WHAT THIS TASK INVOLVES: Transcribe the passage from the running essay between "What’s the value of" and "finish a marathon?", inclusive.

TEXT BLOCK:
──────────
Assuming Bouchard’s findings apply to all ages, imagine that you’re in, say, the 35th percentile. You’ll have to work hard to prepare your body to complete a marathon in 5 hours. For you, a sub-3:30 finish time that the “in-betweeners” would respect is likely to remain a distant dream.
What’s the value of your 5-hour marathon? In absolute terms, of course – and the in-betweeners do tend to be absolutists – it’s not worth much. If the sub-3:30 runners look down their noses, it’s likely because fear and ego are involved — the two often go together.
But, what’s the value for the individual with a minimally trainable body, in becoming fit enough to finish a marathon?
The answer is almost contained in the question: the value is huge. Common sense tells us that a 5-hour marathon has great value for the right individual. Nature rewards us when we work to “stretch our edges” – when we work to become fitter, healthier, more energized, loving, inwardly strong, or wise. When we expand our abilities, nature rewards us unmistakably, and the reward is joy.
This is a concept that’s as old as humanity. It’s an idea that’s been rediscovered endlessly, by simple observation of life. It’s an idea that won’t die, because it’s anchored in bedrock reality. It’s an irreducibly simple truth: “Expansion equals joy.”
The 5-hour run/walkers are stretching their edges and experiencing the due reward. No matter how we judge them, we can never deprive them of their joy. They’re doing important life-stuff, and nature is judging them and applauding.
I’ll go further. It’s not merely unwise to judge the 5-hour finishers – it’s dangerous. Nature’s law – “expansion equals joy” – has a dark flip side. Anything we do that’s the opposite of expansive – that reduces or takes away our health, love, strength, wisdom, and joy – results in suffering. To take an example that all runners can relate to, the most contractive thing we can do, as runners, is overtrain. That’s because overtraining kills expansion – it literally reverses our progress, and it carries all manner of unpleasant side-effects: irritability, depression, low energy, diarrhea. Dark, dark stuff.
When the in-between runners work on their own expansion — lowering their PR, say, from 2:50 to 2:45 – nature rewards them with the same joy that it gives to the 5-hour finishers. Nature is continually trying to do a good thing for everybody, if we’ll only cooperate.
The twin laws of expansion and contraction apply also to our mental attitudes. Physiologists now know that negative, contractive emotions such as anger, disgust, and resentment carry negative physical consequences.
I can’t help suspecting that nature loves the 5-hour finishers, and that that’s why they’ve been given a venue (the marathon) where they can work on their joy. I think the in-betweeners would be doing themselves a favor if they recognized this. They’d be less inclined to hurt themselves with negative attitudes about the slower runners, if they recognized that the slow runners are engaged in the same pursuit: not to set up artificial barriers – what’s a “good” marathon? 2:45? 3:30? – but to improve and find joy.
──────────
INPUT DATA:
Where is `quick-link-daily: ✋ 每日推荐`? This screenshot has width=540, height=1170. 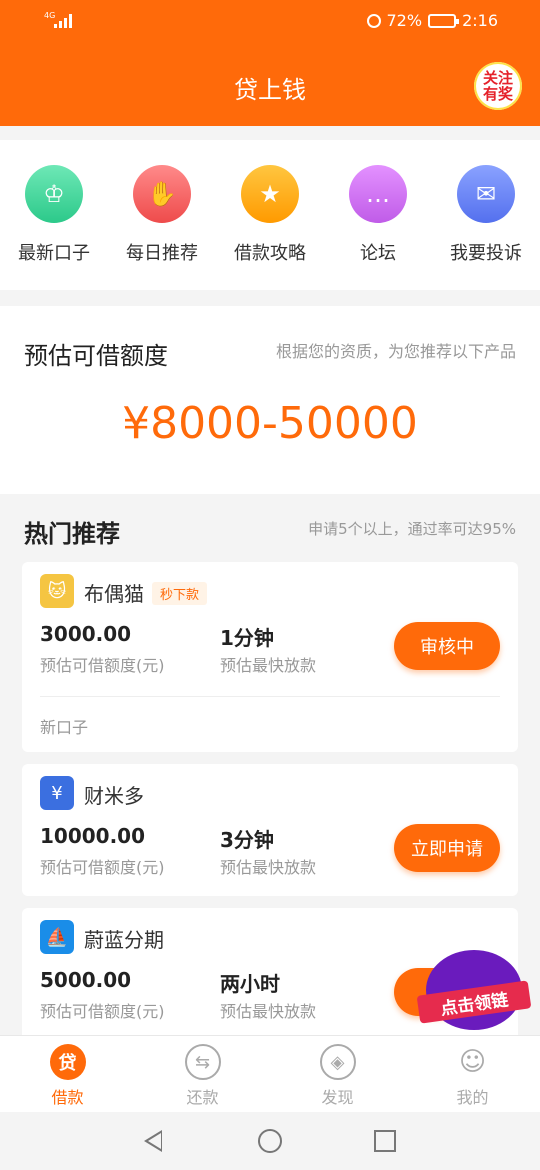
──────────
EXERCISE RESPONSE:
What’s the value of your 5-hour marathon? In absolute terms, of course – and the in-betweeners do tend to be absolutists – it’s not worth much. If the sub-3:30 runners look down their noses, it’s likely because fear and ego are involved — the two often go together.
But, what’s the value for the individual with a minimally trainable body, in becoming fit enough to finish a marathon?